Eni Maria convive com a doença há 38 anos e foi diagnosticada aos 22 anos, em uma época sem internet, quando a informação era ainda mais escassa. Hoje, aposentada após um infarto, ela se dedica à Associação Brasileira Superando o Lúpus, Doenças Reumáticas e Raras, como coordenadora financeira e de projetos. Além disso, é membro da Comissão de Patologias e Doenças Raras do Conselho Municipal de Saúde de São Paulo. Apesar dos desafios atuais, Eni se diz esperançosa sobre o futuro do lúpus por observar um avanço na conscientização sobre a doença em comparação à época de seu diagnóstico.
“Eu observo que, com o desenvolvimento da medicina, há mais pessoas sendo diagnosticadas”, afirma Maria. “Era difícil ver alguma iniciativa ou campanha voltada para o lúpus. Hoje em dia, elas existem. Então, eu vejo um futuro bem promissor para o paciente”, conclui.
Alta mortalidade ainda é um desafio
Os profissionais da saúde ainda têm um longo caminho para percorrer quando se trata de conscientização e cuidados aos pacientes com lúpus, já que a mortalidade da doença não tem diminuído nos último 20 anos
A análise da base de dados extraída do Sistema Único de Saúde (SUS) identificou que, entre 2000 e 2019, foram 24.029 óbitos registrados no Sistema de Informações sobre Mortalidade (SIM), sendo a maioria ocorrendo na região Sudeste, enquanto o Norte e Centro-Oeste tiveram os índices mais baixos.

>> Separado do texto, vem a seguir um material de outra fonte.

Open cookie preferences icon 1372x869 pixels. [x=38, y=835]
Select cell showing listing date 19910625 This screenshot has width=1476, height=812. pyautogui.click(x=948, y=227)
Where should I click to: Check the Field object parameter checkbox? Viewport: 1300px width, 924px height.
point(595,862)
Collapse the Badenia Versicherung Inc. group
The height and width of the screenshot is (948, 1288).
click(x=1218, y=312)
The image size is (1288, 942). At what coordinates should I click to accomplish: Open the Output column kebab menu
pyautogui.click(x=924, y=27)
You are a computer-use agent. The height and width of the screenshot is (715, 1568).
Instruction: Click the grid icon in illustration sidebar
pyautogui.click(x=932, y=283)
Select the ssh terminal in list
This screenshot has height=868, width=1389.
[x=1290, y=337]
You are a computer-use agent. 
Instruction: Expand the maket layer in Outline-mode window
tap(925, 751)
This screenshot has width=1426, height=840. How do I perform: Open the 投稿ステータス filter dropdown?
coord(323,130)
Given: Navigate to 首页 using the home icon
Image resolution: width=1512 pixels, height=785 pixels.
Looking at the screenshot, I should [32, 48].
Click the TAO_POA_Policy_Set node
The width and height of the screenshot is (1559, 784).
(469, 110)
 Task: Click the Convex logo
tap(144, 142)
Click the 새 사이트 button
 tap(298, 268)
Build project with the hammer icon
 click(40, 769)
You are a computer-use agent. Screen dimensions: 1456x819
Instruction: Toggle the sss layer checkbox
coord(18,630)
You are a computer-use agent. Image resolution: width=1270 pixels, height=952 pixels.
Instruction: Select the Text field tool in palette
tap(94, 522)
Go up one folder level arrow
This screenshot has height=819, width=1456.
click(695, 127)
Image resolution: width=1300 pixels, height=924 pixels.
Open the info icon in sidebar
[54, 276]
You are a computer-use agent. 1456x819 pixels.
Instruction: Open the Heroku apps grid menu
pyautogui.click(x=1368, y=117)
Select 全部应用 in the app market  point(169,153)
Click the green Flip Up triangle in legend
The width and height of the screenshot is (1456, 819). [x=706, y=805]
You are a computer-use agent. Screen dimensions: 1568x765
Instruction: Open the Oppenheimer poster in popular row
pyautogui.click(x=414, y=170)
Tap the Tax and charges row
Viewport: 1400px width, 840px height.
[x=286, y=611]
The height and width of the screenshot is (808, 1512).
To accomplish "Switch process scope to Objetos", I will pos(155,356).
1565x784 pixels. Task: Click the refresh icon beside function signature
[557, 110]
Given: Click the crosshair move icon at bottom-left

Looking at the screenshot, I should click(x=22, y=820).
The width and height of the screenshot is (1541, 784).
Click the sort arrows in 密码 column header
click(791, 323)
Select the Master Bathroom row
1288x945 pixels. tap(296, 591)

“Muitas das pacientes lúpicas vivem em função da doença. A qualidade de vida é muito afetada”, afirma Odirlei Monticielo, reumatologista, professor da Faculdade de Medicina da Universidade Federal do Rio Grande do Sul e um dos pesquisadores do estudo presente no evento. “Ainda é necessário estabelecer estratégias para o manejo da condição da doença e aprimoramento das terapias para controle do lúpus. Somente dessa forma conseguiremos reduzir danos e suscetibilidade a infecções e aumentar a expectativa de vida desses pacientes”, conclui.
Mais informações sobre o lúpus
O lúpus eritematoso sistêmico (LES), geralmente conhecido como lúpus, é uma doença autoimune crônica debilitante que traz impactos em diversas áreas da vida, como social e econômica.
Entre 2000 e 2019, dos 74.330 pacientes com diagnóstico de lúpus, 89,9% eram do sexo feminino, sendo quase metade deles com idade entre 26 e 45 anos, de acordo com a análise da base de dados extraída do Sistema Único de Saúde (SUS).
Os sintomas podem variar amplamente de caso para caso, mas, geralmente, incluem fadiga, dor e edema nas articulações, lesões cutâneas, febre, emagrecimento, entre outros. O diagnóstico geralmente envolve uma combinação de exames clínicos, histórico médico, exames de sangue e avaliação dos sintomas.
O tratamento pode incluir medicamentos para controlar a inflamação e suprimir o sistema imunológico, além de medidas para controlar os sintomas e promover o bem-estar geral do paciente.